Aslında Peygambere yönelik bu nitelemelerin en temelinde Medine vesikasına yüklenen aşırı anlam yatmaktadır. Zira Medine vesikası bir "anayasa" olarak nitelenince doğal olarak bir devlet yapılanmasını çağrıştıracağı açıktır. Hz. Peygamberi bir devlet başkanı olarak gören ve bunun da ittifakla kabul edilen bir olgu olarak sunan yerli ve yabancı kimi kaynaklar, Medine vesikasını bir anayasa olarak kabul etmenin yanında Hz. Peygamberin oluşturduğu siyasal düzenin yarı teokratik bir devlet olarak nitelemektedirler. Ancak bize göre Medine Vesikası bağlamında dile getirilenler söz konusu nitelemeleri çağrıştırsa bile gerçeği bütünü ile resmetmemektedir. Özellikle Montgomery Watt ve Muhammed Hamidullah'ın Medine Vesikası bağlamında yazdıkları, konunun yaygınlaşmasında hayli belirleyici olsa da biz bu tür yorumların aşırı abartmalar içerdiğini belirtme ihtiyacı duyuyoruz.
Hicaz bölgesinde devlet biçiminde bir organizasyonun olmadığını söylemek, peygamberin hiçbir siyasal öngörüsü olmadığını söylemek değildir.
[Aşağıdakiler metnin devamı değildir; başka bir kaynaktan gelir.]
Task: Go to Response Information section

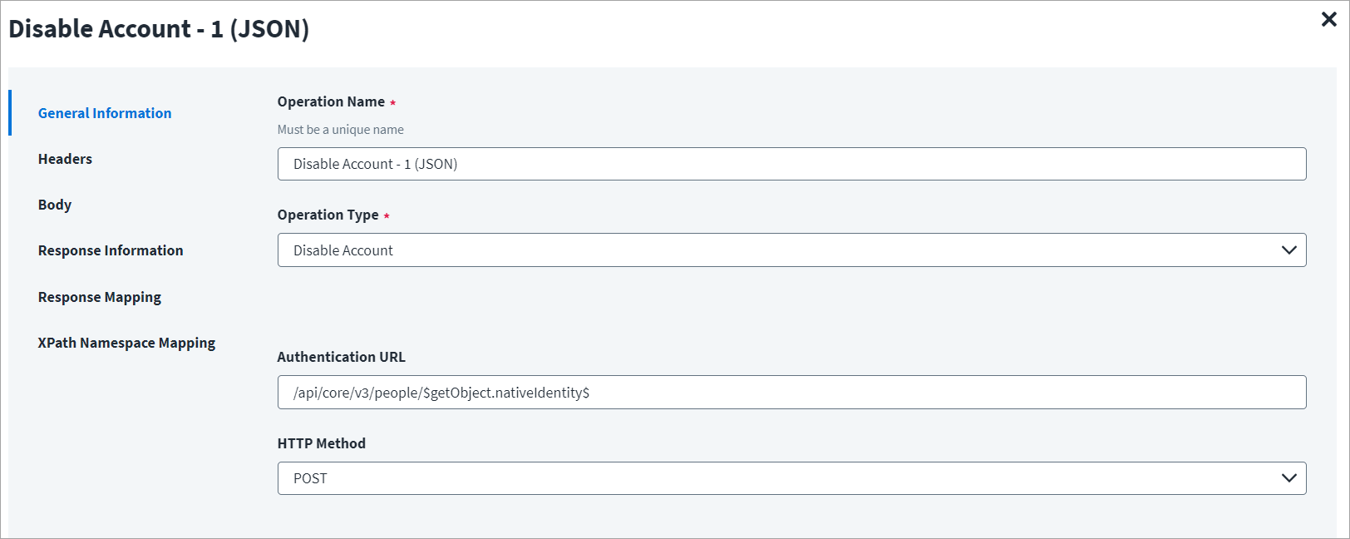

Onun bir siyasası elbette vardı ve bu siyasal hedefi tamamen dini bir muhtevaya sahipti. Çünkü Kuran ona bu görevi bir zorunluluk olarak yüklüyordu, bir tercih olarak değil. Bu görev dnin tebliğ edilmesiydi.
Aslında "Medine site devleti" yönündeki ifadeler de beyhude bir öykünmenin dışında hakikat değeri olmayan, retorik söylemlerdir. Peygamber vefat ettiğinde Medine'de bulanan yapı, bir devlet modeli değildir, bir site devleti de değildir. Zira peygamber döneminin adı hilafet değil, risâlet'tir. Peygamber ise devlet başkanı değil, Allah'ın elçisidir, Resulullah’dır. Kendisinden sonra devletin başına kimin geçeceği meselesine Kur'an tarafından hiç temas edilmediği gibi, Peygamberin de bu konuda herhangi bir görüş beyanında bulunmadığı bilinmektedir.